Once upon a time, one or two jobs ago, a really awesome engineer specced out a distributed search application in response to a business need. This company was managed pretty oldschool and required a ton of paperwork and approvals.

The engineer spent many weeks running tests and optimizing the hell out of this app cluster. It flew, and he had the data to prove it could handle production workloads (think hundreds of terabytes of data being processed every single day)

Part of the way he achieved this was having RAID0 on all of the servers to maximize I/O throughput. He didn't care much about data loss, since the application itself was fault tolerant on a much more granular level.

Management, hearing about this, absolutely flipped their shit and demanded RAID6 instead. This despite the conclusive data that the engineer had that proved RAID6 couldn't keep up.

He more or less got told to STFU.

Even this despite the fact that a RAID restripe would actually take many times longer than rebuilding the failed node from scratch (a process that took about 30 minutes by hand, and could probably be automated to be done in less than five), causing a longer exposure to actual data loss throughout the length of the days-long array rebuild time.

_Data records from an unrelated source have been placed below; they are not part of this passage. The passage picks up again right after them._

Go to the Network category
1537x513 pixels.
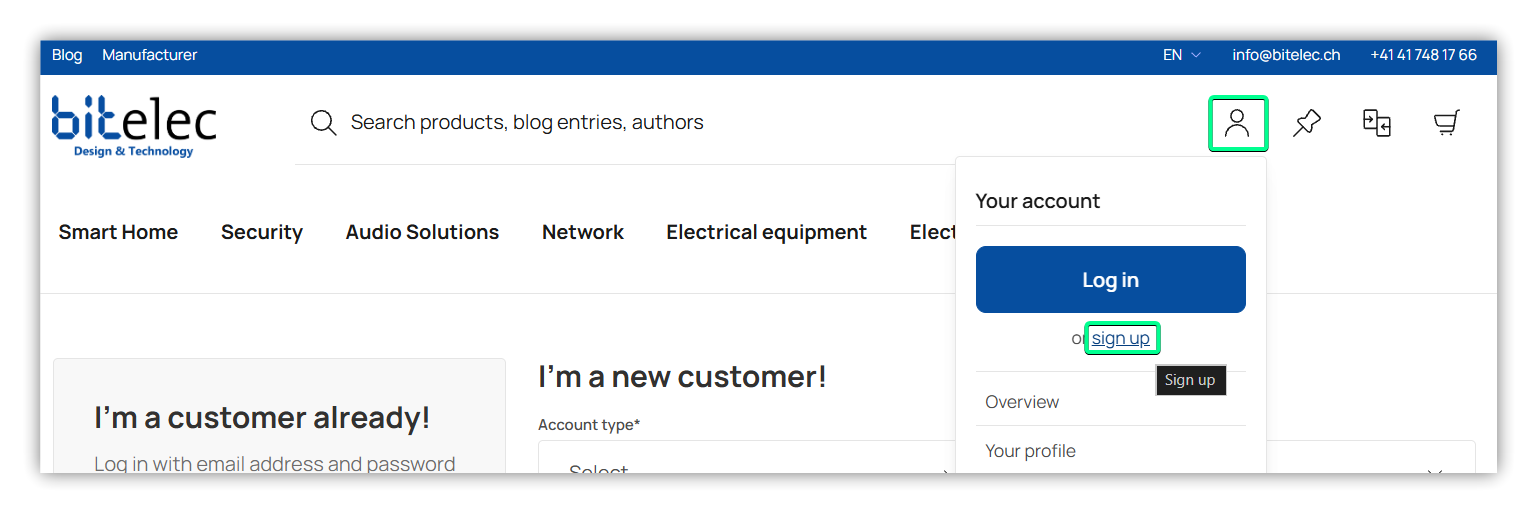point(583,232)
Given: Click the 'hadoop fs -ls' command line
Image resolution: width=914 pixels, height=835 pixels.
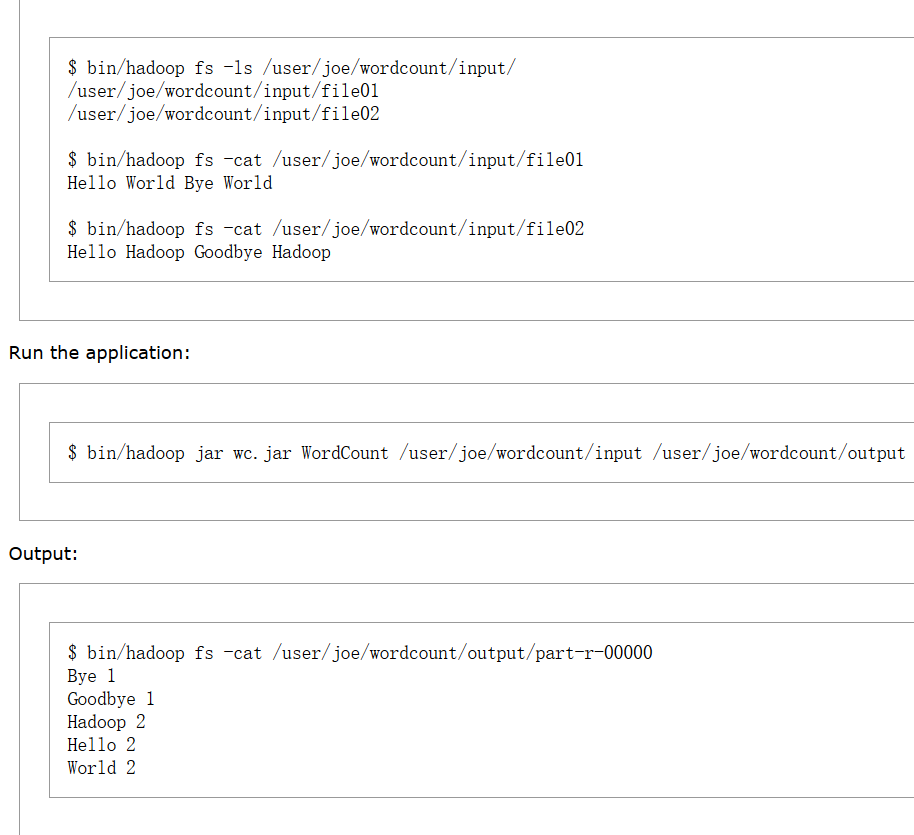Looking at the screenshot, I should tap(291, 68).
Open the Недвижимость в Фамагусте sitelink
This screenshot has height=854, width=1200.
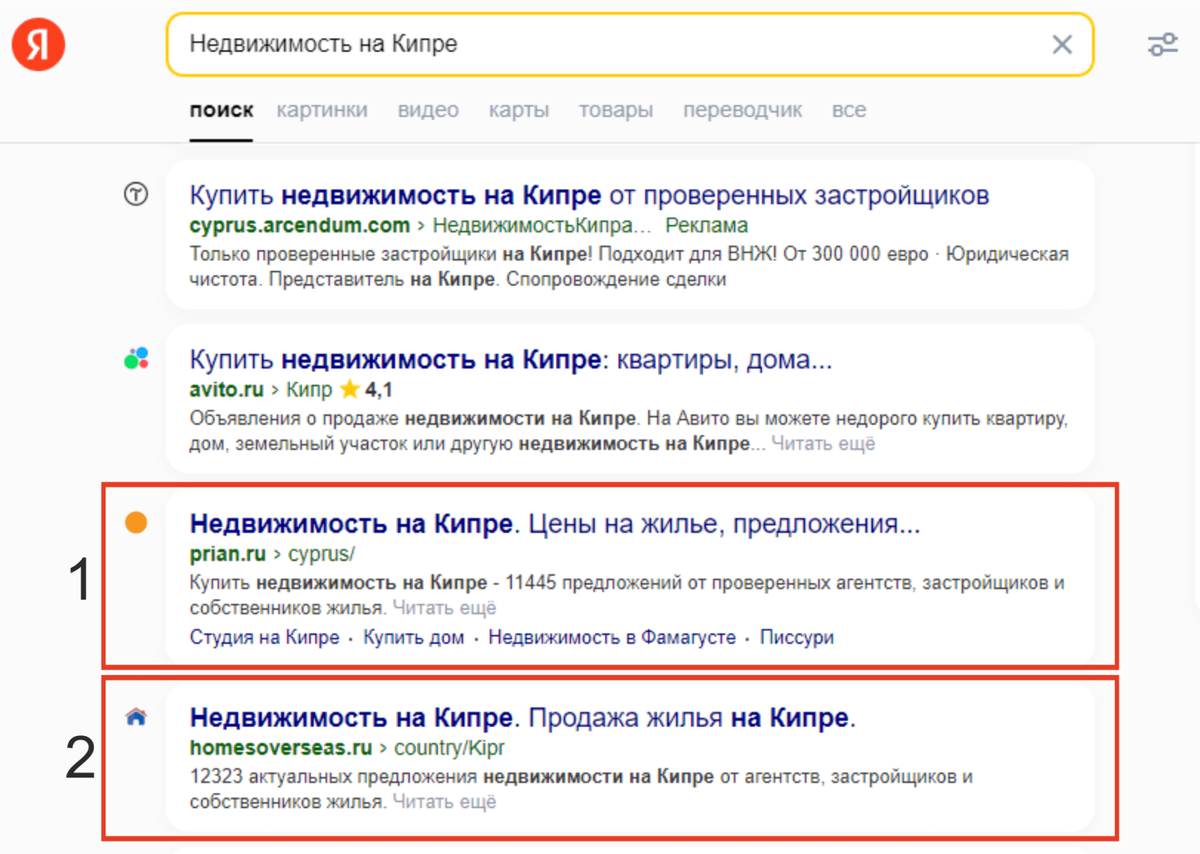612,637
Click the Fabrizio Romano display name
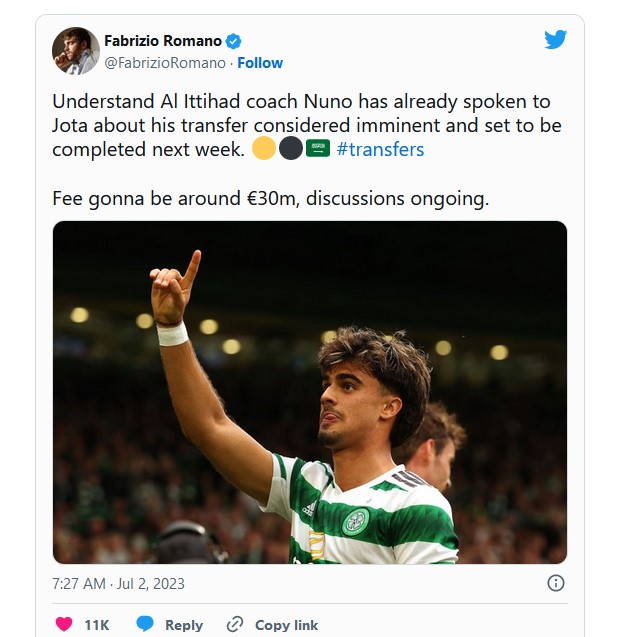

The ill-thought-out requirement added about 50% to the cost of the project (*many* more hard drives now required), beyond the original budget, and the subsequent bureaucratic wrangling resulted in a late product launch.

6 months or so later, after real customers were using this product, the app was buckling under around half of its expected workload. A friend of the engineer suggested to management to try RAID0. Sure enough, that resolved the I/O bottleneck.

This rage-inducing story has a happy ending, though! Said engineer left the company not long after this incident, citing it as a reason for his departure. He was immediately hired by another company, making integer multiples of his prior salary.

The product the company botched the launch of by ignoring his spec? It died a few months later. Maybe the poor customer experience was to blame? Maybe the late launch? Maybe it was another reason entirely.

Either way, millions of dollars of hardware now sat fallow. This was a black eye on the company all the way up to the C-level.

tl;dr: Listen to your engineers. You hired them for their expertise.